▼

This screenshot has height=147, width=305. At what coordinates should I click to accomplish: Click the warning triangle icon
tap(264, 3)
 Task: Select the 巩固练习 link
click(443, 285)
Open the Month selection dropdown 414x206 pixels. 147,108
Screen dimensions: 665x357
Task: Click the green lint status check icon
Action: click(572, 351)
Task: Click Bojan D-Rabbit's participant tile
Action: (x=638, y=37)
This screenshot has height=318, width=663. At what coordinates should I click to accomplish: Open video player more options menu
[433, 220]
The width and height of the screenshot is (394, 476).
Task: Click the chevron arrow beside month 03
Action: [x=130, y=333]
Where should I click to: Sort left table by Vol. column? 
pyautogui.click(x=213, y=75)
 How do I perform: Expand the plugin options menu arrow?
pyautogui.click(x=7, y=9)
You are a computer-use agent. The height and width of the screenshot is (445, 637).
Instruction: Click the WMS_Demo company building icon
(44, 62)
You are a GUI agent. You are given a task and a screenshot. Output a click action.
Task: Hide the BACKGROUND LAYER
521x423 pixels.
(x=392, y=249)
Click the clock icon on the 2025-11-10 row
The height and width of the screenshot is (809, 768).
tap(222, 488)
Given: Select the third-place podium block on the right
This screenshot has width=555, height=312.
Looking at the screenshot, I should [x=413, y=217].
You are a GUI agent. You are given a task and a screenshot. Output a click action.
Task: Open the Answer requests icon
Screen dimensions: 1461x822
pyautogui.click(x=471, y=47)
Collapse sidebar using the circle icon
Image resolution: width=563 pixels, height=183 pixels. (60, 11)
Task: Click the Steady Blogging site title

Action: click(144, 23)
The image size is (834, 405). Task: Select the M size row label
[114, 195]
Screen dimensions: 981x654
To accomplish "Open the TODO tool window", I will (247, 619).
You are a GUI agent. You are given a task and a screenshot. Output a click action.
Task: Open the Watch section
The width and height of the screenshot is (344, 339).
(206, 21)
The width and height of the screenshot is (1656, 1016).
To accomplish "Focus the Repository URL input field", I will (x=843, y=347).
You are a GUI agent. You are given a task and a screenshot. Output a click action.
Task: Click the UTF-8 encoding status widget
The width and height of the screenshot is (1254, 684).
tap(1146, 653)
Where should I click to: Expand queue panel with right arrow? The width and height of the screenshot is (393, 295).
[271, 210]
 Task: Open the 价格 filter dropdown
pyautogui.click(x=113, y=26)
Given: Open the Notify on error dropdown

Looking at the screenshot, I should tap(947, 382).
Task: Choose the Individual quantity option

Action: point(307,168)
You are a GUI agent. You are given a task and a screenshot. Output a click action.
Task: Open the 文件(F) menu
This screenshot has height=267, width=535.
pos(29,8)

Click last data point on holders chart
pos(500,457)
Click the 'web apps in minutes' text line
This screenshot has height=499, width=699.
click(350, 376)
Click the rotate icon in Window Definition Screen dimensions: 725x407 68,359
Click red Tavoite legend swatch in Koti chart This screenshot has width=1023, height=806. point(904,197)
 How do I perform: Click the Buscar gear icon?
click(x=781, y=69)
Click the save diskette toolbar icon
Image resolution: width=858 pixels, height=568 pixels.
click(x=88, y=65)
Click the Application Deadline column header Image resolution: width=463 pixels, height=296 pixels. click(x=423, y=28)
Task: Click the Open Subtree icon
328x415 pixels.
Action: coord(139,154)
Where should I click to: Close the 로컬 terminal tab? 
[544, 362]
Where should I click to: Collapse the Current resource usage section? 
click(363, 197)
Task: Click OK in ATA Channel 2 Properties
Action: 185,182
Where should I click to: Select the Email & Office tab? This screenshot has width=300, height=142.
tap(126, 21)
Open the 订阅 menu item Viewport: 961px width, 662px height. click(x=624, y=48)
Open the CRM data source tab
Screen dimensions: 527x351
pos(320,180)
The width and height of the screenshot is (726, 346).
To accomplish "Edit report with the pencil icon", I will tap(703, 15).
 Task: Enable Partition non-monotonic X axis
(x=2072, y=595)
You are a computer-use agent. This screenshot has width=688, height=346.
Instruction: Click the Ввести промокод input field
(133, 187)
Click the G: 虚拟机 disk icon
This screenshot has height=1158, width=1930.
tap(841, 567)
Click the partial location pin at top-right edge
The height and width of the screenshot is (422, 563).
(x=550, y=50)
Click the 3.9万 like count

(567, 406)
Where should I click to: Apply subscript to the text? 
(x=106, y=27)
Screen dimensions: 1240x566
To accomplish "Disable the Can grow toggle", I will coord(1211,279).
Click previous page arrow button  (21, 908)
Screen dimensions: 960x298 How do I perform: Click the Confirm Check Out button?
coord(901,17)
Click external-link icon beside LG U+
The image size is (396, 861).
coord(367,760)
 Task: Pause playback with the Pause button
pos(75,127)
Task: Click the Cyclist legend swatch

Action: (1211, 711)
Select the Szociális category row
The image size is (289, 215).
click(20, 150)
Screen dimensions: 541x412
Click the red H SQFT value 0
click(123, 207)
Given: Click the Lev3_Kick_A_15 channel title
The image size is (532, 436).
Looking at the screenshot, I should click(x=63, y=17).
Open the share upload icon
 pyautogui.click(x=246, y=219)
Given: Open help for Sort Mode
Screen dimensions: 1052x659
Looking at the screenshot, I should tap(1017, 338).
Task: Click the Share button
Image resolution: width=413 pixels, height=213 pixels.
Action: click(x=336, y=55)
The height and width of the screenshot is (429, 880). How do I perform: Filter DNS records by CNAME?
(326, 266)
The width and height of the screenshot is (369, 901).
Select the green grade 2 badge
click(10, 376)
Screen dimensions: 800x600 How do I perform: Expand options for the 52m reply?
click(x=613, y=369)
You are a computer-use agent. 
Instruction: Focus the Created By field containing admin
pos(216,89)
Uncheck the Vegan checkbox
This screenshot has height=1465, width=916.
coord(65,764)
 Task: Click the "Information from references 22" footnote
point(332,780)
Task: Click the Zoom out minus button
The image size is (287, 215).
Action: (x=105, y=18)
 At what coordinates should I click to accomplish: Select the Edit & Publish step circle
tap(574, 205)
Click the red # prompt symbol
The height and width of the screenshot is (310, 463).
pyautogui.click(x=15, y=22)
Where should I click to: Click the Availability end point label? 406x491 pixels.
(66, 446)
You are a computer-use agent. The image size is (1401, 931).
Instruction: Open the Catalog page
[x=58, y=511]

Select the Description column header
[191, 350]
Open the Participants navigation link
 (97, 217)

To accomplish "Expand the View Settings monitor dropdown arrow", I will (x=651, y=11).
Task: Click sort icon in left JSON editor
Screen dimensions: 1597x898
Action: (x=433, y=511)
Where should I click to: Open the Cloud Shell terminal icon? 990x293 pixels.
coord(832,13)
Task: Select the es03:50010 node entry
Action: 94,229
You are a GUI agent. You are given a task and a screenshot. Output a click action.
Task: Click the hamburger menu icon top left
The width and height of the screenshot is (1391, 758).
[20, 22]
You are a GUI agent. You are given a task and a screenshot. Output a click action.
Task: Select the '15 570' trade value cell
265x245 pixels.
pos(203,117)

▲

#### Problem:
Write out each of the items above exactly as it appears, without changing a single character.

#### Correct answer:
This screenshot has height=147, width=305. At what coordinates should I click to accomplish: Click the warning triangle icon
tap(264, 3)
 Task: Select the 巩固练习 link
click(443, 285)
Open the Month selection dropdown 414x206 pixels. 147,108
Screen dimensions: 665x357
Task: Click the green lint status check icon
Action: click(572, 351)
Task: Click Bojan D-Rabbit's participant tile
Action: (x=638, y=37)
This screenshot has height=318, width=663. At what coordinates should I click to accomplish: Open video player more options menu
[433, 220]
The width and height of the screenshot is (394, 476).
Task: Click the chevron arrow beside month 03
Action: [x=130, y=333]
Where should I click to: Sort left table by Vol. column? 
pyautogui.click(x=213, y=75)
 How do I perform: Expand the plugin options menu arrow?
pyautogui.click(x=7, y=9)
You are a computer-use agent. The height and width of the screenshot is (445, 637).
Instruction: Click the WMS_Demo company building icon
(44, 62)
You are a GUI agent. You are given a task and a screenshot. Output a click action.
Task: Hide the BACKGROUND LAYER
521x423 pixels.
(x=392, y=249)
Click the clock icon on the 2025-11-10 row
The height and width of the screenshot is (809, 768).
tap(222, 488)
Given: Select the third-place podium block on the right
This screenshot has width=555, height=312.
Looking at the screenshot, I should [x=413, y=217].
You are a GUI agent. You are given a task and a screenshot. Output a click action.
Task: Open the Answer requests icon
Screen dimensions: 1461x822
pyautogui.click(x=471, y=47)
Collapse sidebar using the circle icon
Image resolution: width=563 pixels, height=183 pixels. (60, 11)
Task: Click the Steady Blogging site title

Action: click(144, 23)
The image size is (834, 405). Task: Select the M size row label
[114, 195]
Screen dimensions: 981x654
To accomplish "Open the TODO tool window", I will (247, 619).
You are a GUI agent. You are given a task and a screenshot. Output a click action.
Task: Open the Watch section
The width and height of the screenshot is (344, 339).
(206, 21)
The width and height of the screenshot is (1656, 1016).
To accomplish "Focus the Repository URL input field", I will (x=843, y=347).
You are a GUI agent. You are given a task and a screenshot. Output a click action.
Task: Click the UTF-8 encoding status widget
The width and height of the screenshot is (1254, 684).
tap(1146, 653)
Where should I click to: Expand queue panel with right arrow? The width and height of the screenshot is (393, 295).
[271, 210]
 Task: Open the 价格 filter dropdown
pyautogui.click(x=113, y=26)
Given: Open the Notify on error dropdown

Looking at the screenshot, I should tap(947, 382).
Task: Choose the Individual quantity option

Action: point(307,168)
You are a GUI agent. You are given a task and a screenshot. Output a click action.
Task: Open the 文件(F) menu
This screenshot has height=267, width=535.
pos(29,8)

Click last data point on holders chart
pos(500,457)
Click the 'web apps in minutes' text line
This screenshot has height=499, width=699.
click(350, 376)
Click the rotate icon in Window Definition Screen dimensions: 725x407 68,359
Click red Tavoite legend swatch in Koti chart This screenshot has width=1023, height=806. point(904,197)
 How do I perform: Click the Buscar gear icon?
click(x=781, y=69)
Click the save diskette toolbar icon
Image resolution: width=858 pixels, height=568 pixels.
click(x=88, y=65)
Click the Application Deadline column header Image resolution: width=463 pixels, height=296 pixels. click(x=423, y=28)
Task: Click the Open Subtree icon
328x415 pixels.
Action: coord(139,154)
Where should I click to: Close the 로컬 terminal tab? 
[544, 362]
Where should I click to: Collapse the Current resource usage section? 
click(363, 197)
Task: Click OK in ATA Channel 2 Properties
Action: 185,182
Where should I click to: Select the Email & Office tab? This screenshot has width=300, height=142.
tap(126, 21)
Open the 订阅 menu item Viewport: 961px width, 662px height. click(x=624, y=48)
Open the CRM data source tab
Screen dimensions: 527x351
pos(320,180)
The width and height of the screenshot is (726, 346).
To accomplish "Edit report with the pencil icon", I will tap(703, 15).
 Task: Enable Partition non-monotonic X axis
(x=2072, y=595)
You are a computer-use agent. This screenshot has width=688, height=346.
Instruction: Click the Ввести промокод input field
(133, 187)
Click the G: 虚拟机 disk icon
This screenshot has height=1158, width=1930.
tap(841, 567)
Click the partial location pin at top-right edge
The height and width of the screenshot is (422, 563).
(x=550, y=50)
Click the 3.9万 like count

(567, 406)
Where should I click to: Apply subscript to the text? 
(x=106, y=27)
Screen dimensions: 1240x566
To accomplish "Disable the Can grow toggle", I will coord(1211,279).
Click previous page arrow button  (21, 908)
Screen dimensions: 960x298 How do I perform: Click the Confirm Check Out button?
coord(901,17)
Click external-link icon beside LG U+
The image size is (396, 861).
coord(367,760)
 Task: Pause playback with the Pause button
pos(75,127)
Task: Click the Cyclist legend swatch

Action: (1211, 711)
Select the Szociális category row
The image size is (289, 215).
click(20, 150)
Screen dimensions: 541x412
Click the red H SQFT value 0
click(123, 207)
Given: Click the Lev3_Kick_A_15 channel title
The image size is (532, 436).
Looking at the screenshot, I should click(x=63, y=17).
Open the share upload icon
 pyautogui.click(x=246, y=219)
Given: Open help for Sort Mode
Screen dimensions: 1052x659
Looking at the screenshot, I should tap(1017, 338).
Task: Click the Share button
Image resolution: width=413 pixels, height=213 pixels.
Action: click(x=336, y=55)
The height and width of the screenshot is (429, 880). How do I perform: Filter DNS records by CNAME?
(326, 266)
The width and height of the screenshot is (369, 901).
Select the green grade 2 badge
click(10, 376)
Screen dimensions: 800x600 How do I perform: Expand options for the 52m reply?
click(x=613, y=369)
You are a computer-use agent. 
Instruction: Focus the Created By field containing admin
pos(216,89)
Uncheck the Vegan checkbox
This screenshot has height=1465, width=916.
coord(65,764)
 Task: Click the "Information from references 22" footnote
point(332,780)
Task: Click the Zoom out minus button
The image size is (287, 215).
Action: (x=105, y=18)
 At what coordinates should I click to accomplish: Select the Edit & Publish step circle
tap(574, 205)
Click the red # prompt symbol
The height and width of the screenshot is (310, 463).
pyautogui.click(x=15, y=22)
Where should I click to: Click the Availability end point label? 406x491 pixels.
(66, 446)
You are a computer-use agent. The image size is (1401, 931).
Instruction: Open the Catalog page
[x=58, y=511]

Select the Description column header
[191, 350]
Open the Participants navigation link
 (97, 217)

To accomplish "Expand the View Settings monitor dropdown arrow", I will (x=651, y=11).
Task: Click sort icon in left JSON editor
Screen dimensions: 1597x898
Action: (x=433, y=511)
Where should I click to: Open the Cloud Shell terminal icon? 990x293 pixels.
coord(832,13)
Task: Select the es03:50010 node entry
Action: 94,229
You are a GUI agent. You are given a task and a screenshot. Output a click action.
Task: Click the hamburger menu icon top left
The width and height of the screenshot is (1391, 758).
[20, 22]
You are a GUI agent. You are given a task and a screenshot. Output a click action.
Task: Select the '15 570' trade value cell
265x245 pixels.
pos(203,117)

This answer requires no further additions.